Moner’s testimony, credibility questioned
Why only now?
Nagamura Moner did not necessarily gain support from critics of former President Gloria Macapagal-Arroyo in the Senate in his revised testimony that he had taken part in massive cheating in the 2004 presidential election.
Senate President Juan Ponce Enrile and Senate President Pro Tempore Jinggoy Estrada on Wednesday questioned the timing and motivation of the former Shariah circuit court judge for going public—but with a different revelation—yet again.
Enrile said Moner’s credibility was in question, pointing out that he had initially denied election fraud when he first testified before the Senate in 2005.
“What he’s saying are all hearsay,” he told the Inquirer. “If I were the lawyer cross-examining him, I don’t think he’ll be able to stand it.”
Estrada, a fierce critic of the Arroyos, said in Filipino: “I have no respect for people who keep flip-flopping.”
“I was one of those senators who were laughing at his testimony before (that there was no cheating).
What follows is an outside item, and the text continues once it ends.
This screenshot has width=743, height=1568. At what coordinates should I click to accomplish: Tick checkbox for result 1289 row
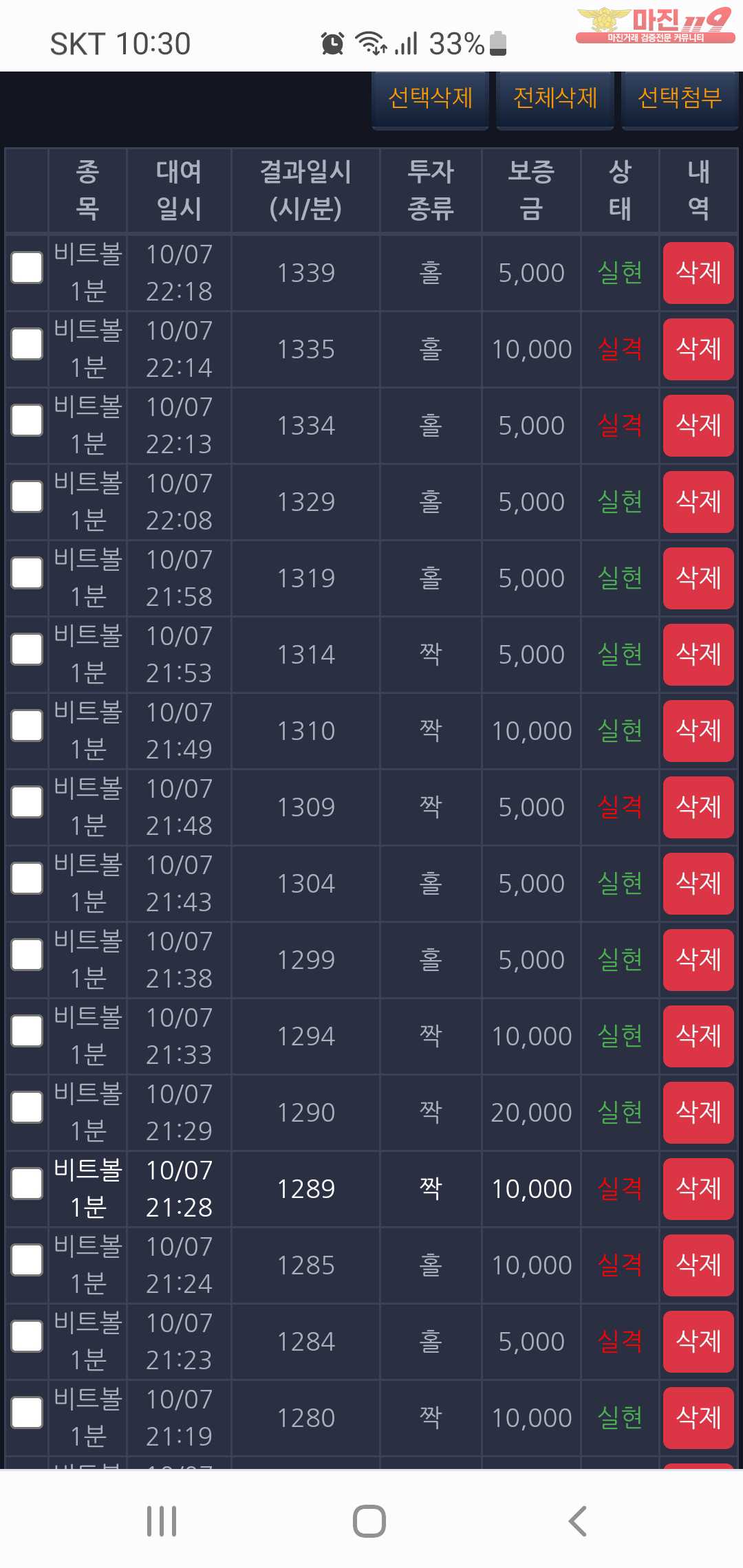27,1184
But why did he come out only now? Was it because there was a threat to his life?” he said.
“These people who change their testimony so easily—or took long enough to change their minds—my goodness. Incredible.”
But Sen. Aquilino Pimentel III, who did most of the questioning on Moner on Tuesday, said the former judge was credible.
“I found his answers consistent, which is an indication of truth-telling. Moner’s testimony is important in order to put a closure to the issue,” Pimentel told the Inquirer in a text message.
Appearing before the Senate blue ribbon committee hearing on Tuesday, Moner implicated Arroyo and her husband, Jose Miguel Arroyo, in alleged efforts to manipulate the results of the 2004 presidential election.
Moner claimed that he had been given P8 million to bribe election officials in Lanao del Norte, Lanao del Sur, Cotabato City, Sultan Kudarat, Tawi-Tawi and Sulu.
“I was involved in the cheating upon the direction of and with the blessings of First Gentleman Mike Arroyo and GMA through my handler, Alfonso G. Cusi (then general manager of the Philippine Ports Authority),” he said in his affidavit submitted to the committee.
But Enrile expressed doubt that Moner’s account would help put closure to the election controversy.
“I doubt it,” Enrile said. “How can you have a closure when it’s all hearsay, hearsay, hearsay. He’s a judge. He should know what hearsay is.”
Estrada urged Moner to name all the people who took part in the alleged cheating under the Arroyo administration. “Let them all appear before the Senate,” he said.
Chair Sixto Brillantes of the Commission on Elections (Comelec) said Moner would also be summoned in the parallel investigation to be conducted by his agency jointly with the Department of Justice.
Brillantes, who was at the Senate on Wednesday for his confirmation hearing at the Commission on Appointments, said he was expecting more than 20 witnesses to appear in the investigation.
“We are talking of election officers,” he told reporters. “The election officers who participated (in the alleged cheating), we can use them as state witnesses.”
Brillantes said Comelec officials earlier implicated in the “Hello Garci” scandal in the 2004 elections had also expressed their desire to be formally investigated once and for all.
“The people named as ‘Garci boys,’ they have communicated with me that they want to be investigated … they also want to be cleared,” he said, referring to an alleged poll rigging operation by former Election Commissioner Virgilio Garcillano.
Justice Secretary Leila de Lima told reporters yesterday that after his Senate testimony, Moner went to the justice department to request inclusion in the government’s witness protection program, claiming he had been receiving death threats.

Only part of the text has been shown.